__Listing__.

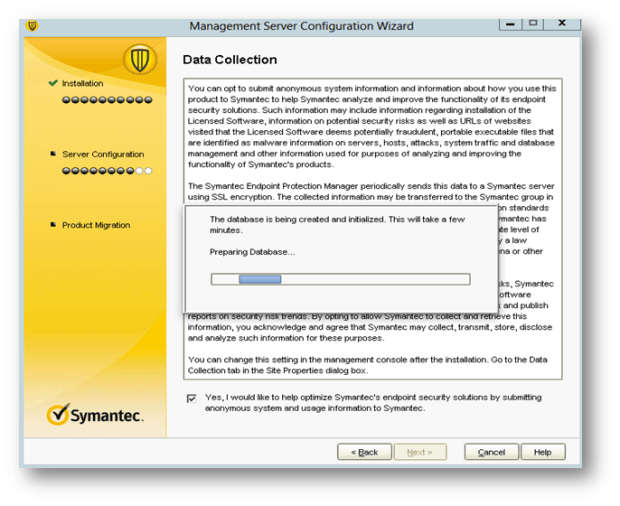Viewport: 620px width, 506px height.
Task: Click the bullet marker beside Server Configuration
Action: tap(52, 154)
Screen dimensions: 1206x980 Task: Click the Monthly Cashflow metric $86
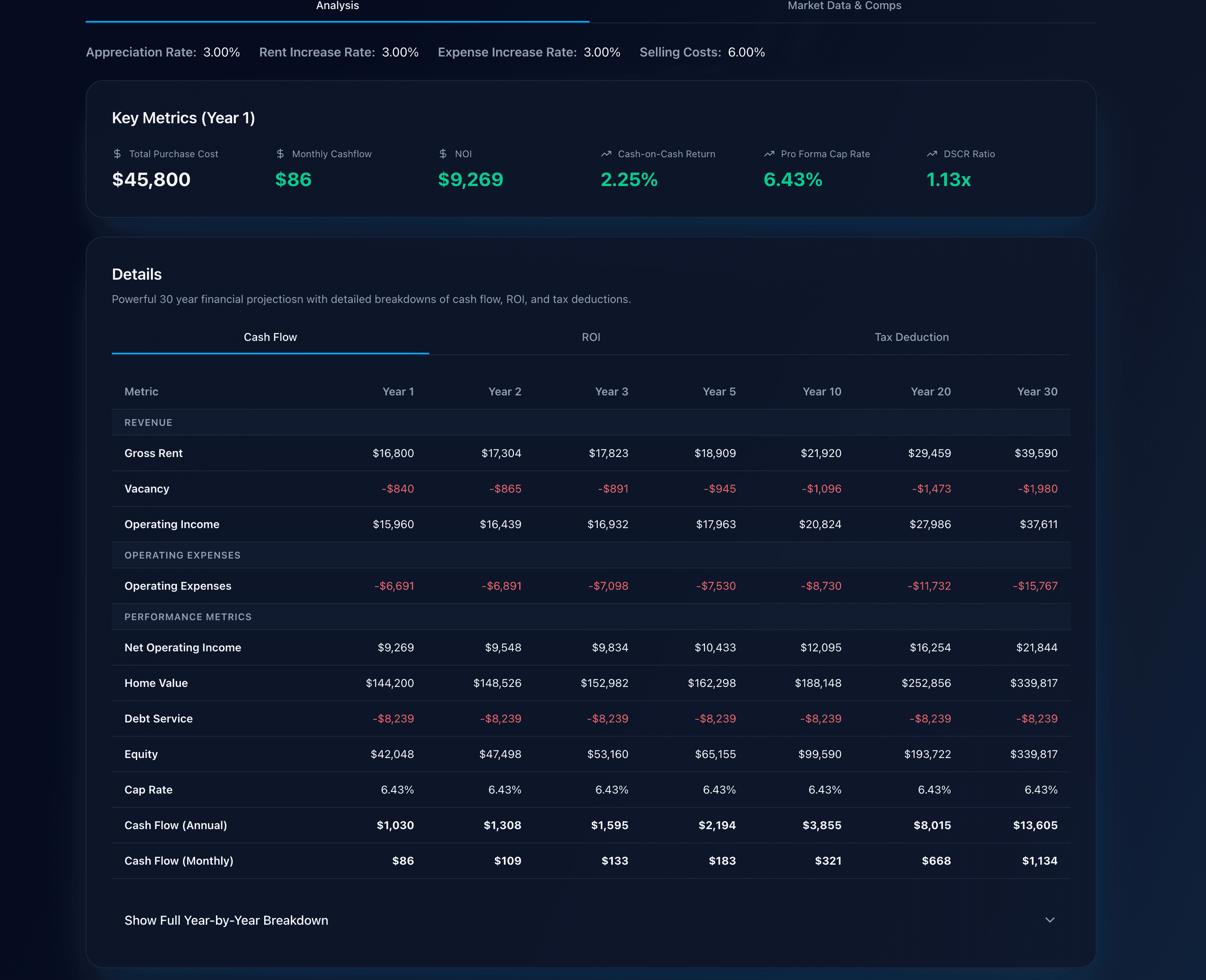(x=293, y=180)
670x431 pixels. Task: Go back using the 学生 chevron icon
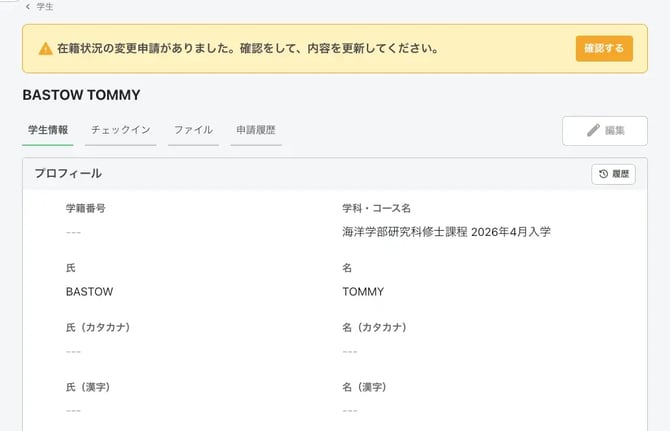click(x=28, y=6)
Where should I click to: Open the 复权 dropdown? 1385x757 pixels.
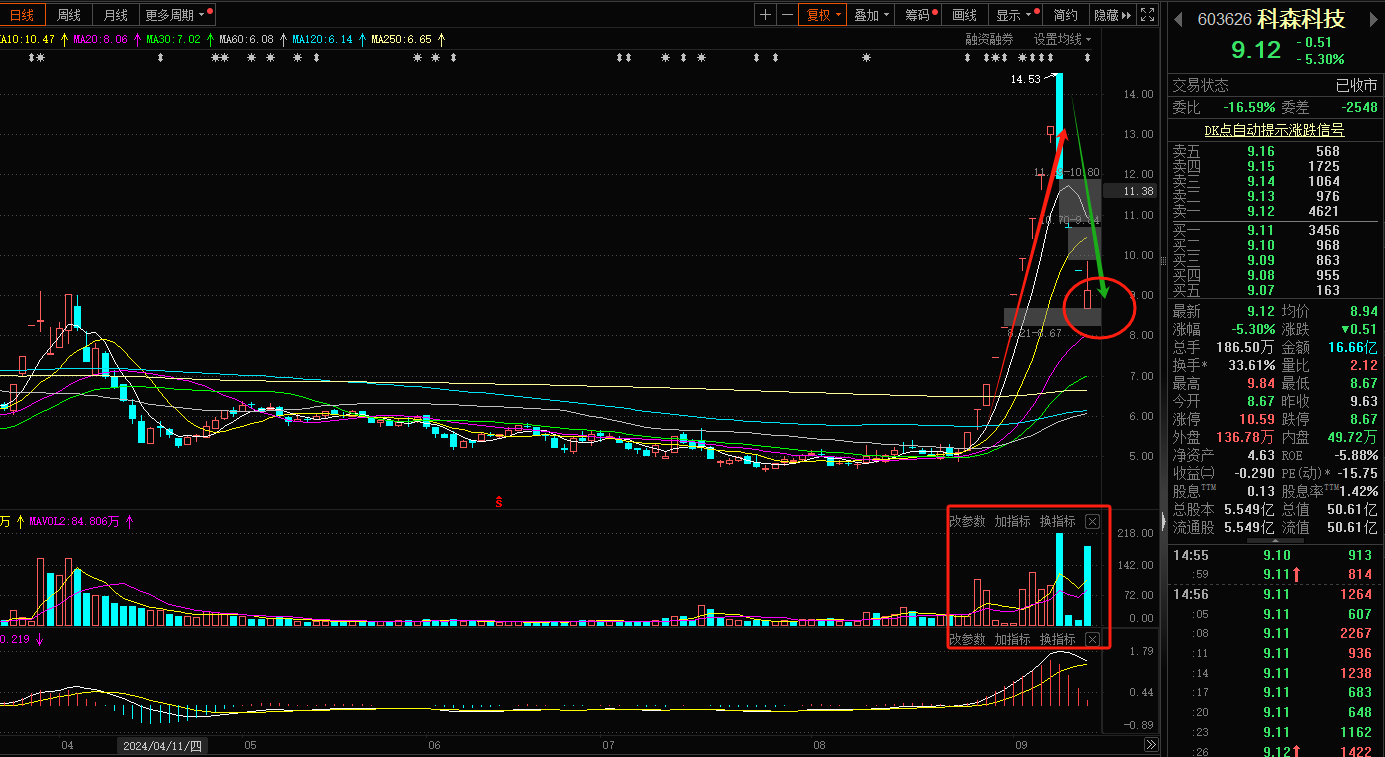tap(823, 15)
--
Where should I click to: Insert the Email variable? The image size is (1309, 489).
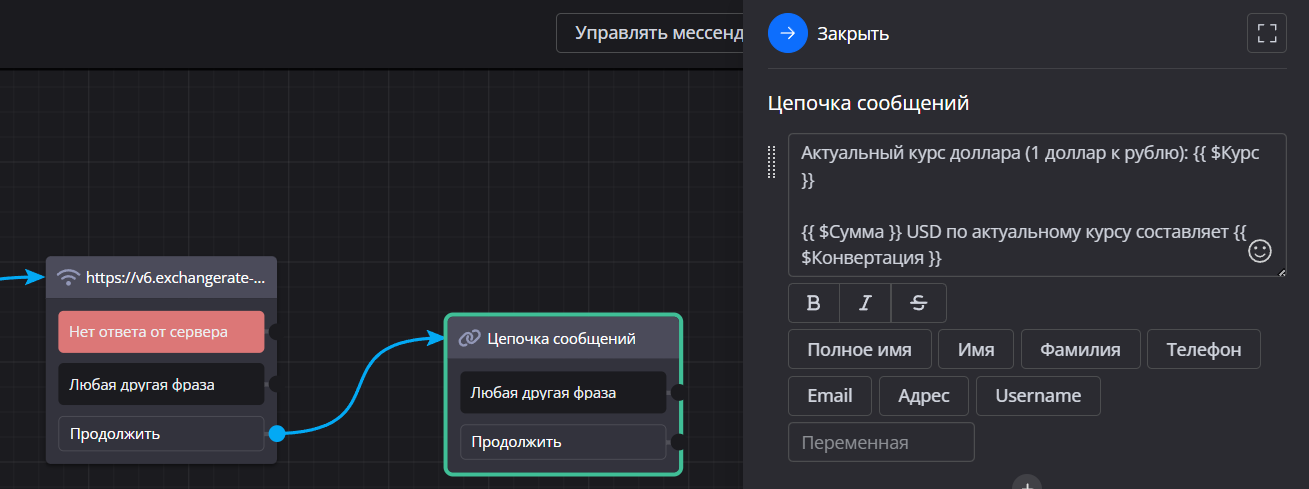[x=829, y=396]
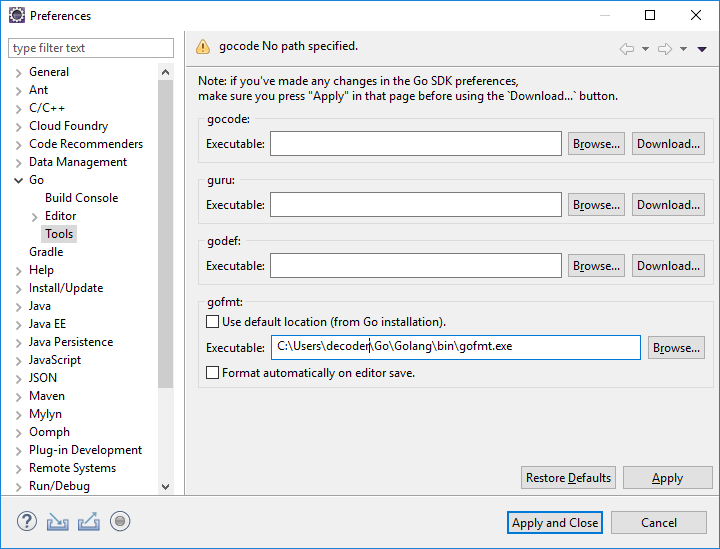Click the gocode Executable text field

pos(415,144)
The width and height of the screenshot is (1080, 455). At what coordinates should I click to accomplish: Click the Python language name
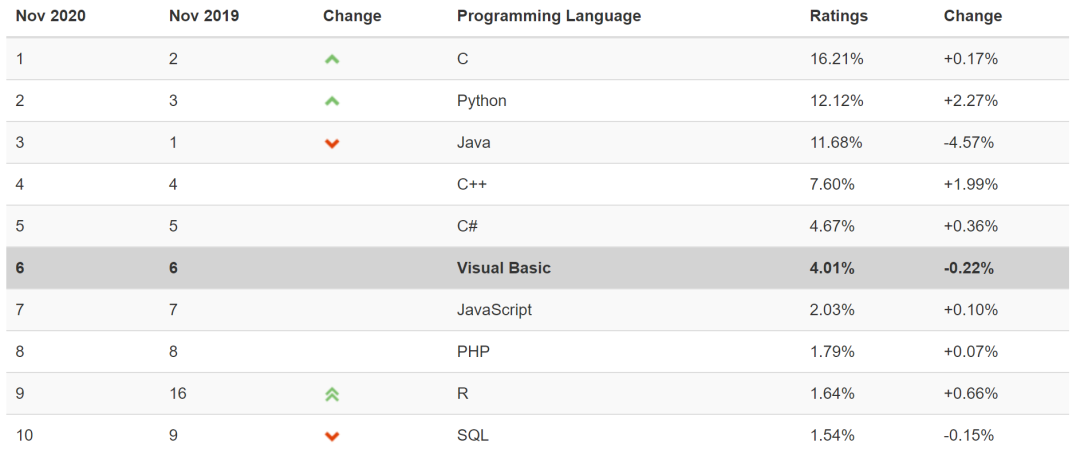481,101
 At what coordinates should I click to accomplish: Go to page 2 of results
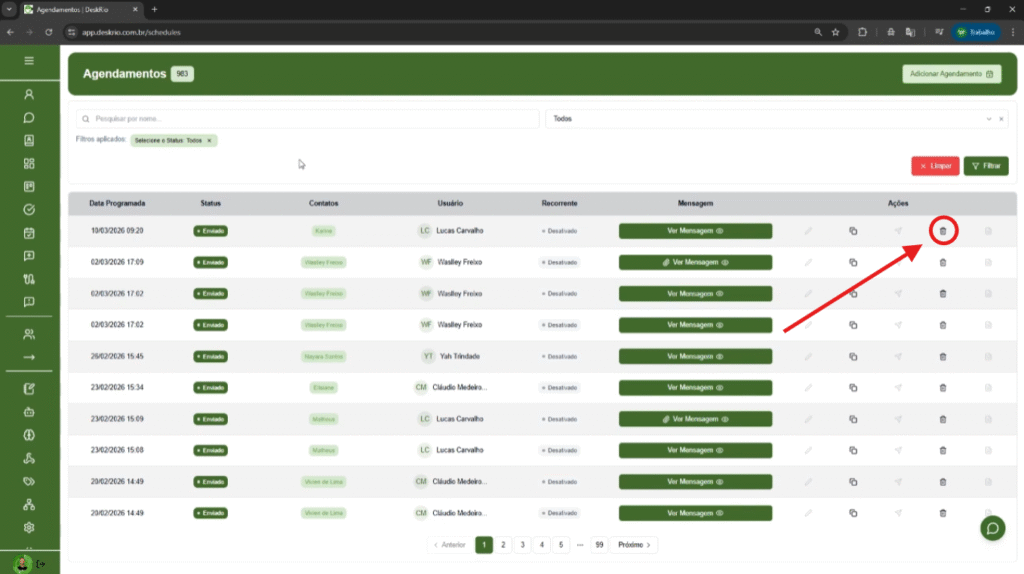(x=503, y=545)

__Written task__.
Rewrite the lines from the line containing "Viewport: 620px width, 506px height." to the line containing "tap(823, 15)" as a Markdown table with the columns Row and Line. Skip blank lines and omit the pictures.

__Answer for this exercise__.
| Row | Line |
|---|---|
| 1 | Viewport: 620px width, 506px height. |
| 2 | Task: Click the bullet marker beside Server Configuration |
| 3 | Action: tap(52, 154) |
| 4 | Screen dimensions: 1206x980 Task: Click the Monthly Cashflow metric $86 |
| 5 | (x=293, y=180) |
| 6 | 670x431 pixels. Task: Go back using the 学生 chevron icon |
| 7 | click(x=28, y=6) |
| 8 | Where should I click to: Open the 复权 dropdown? 1385x757 pixels. |
| 9 | tap(823, 15) |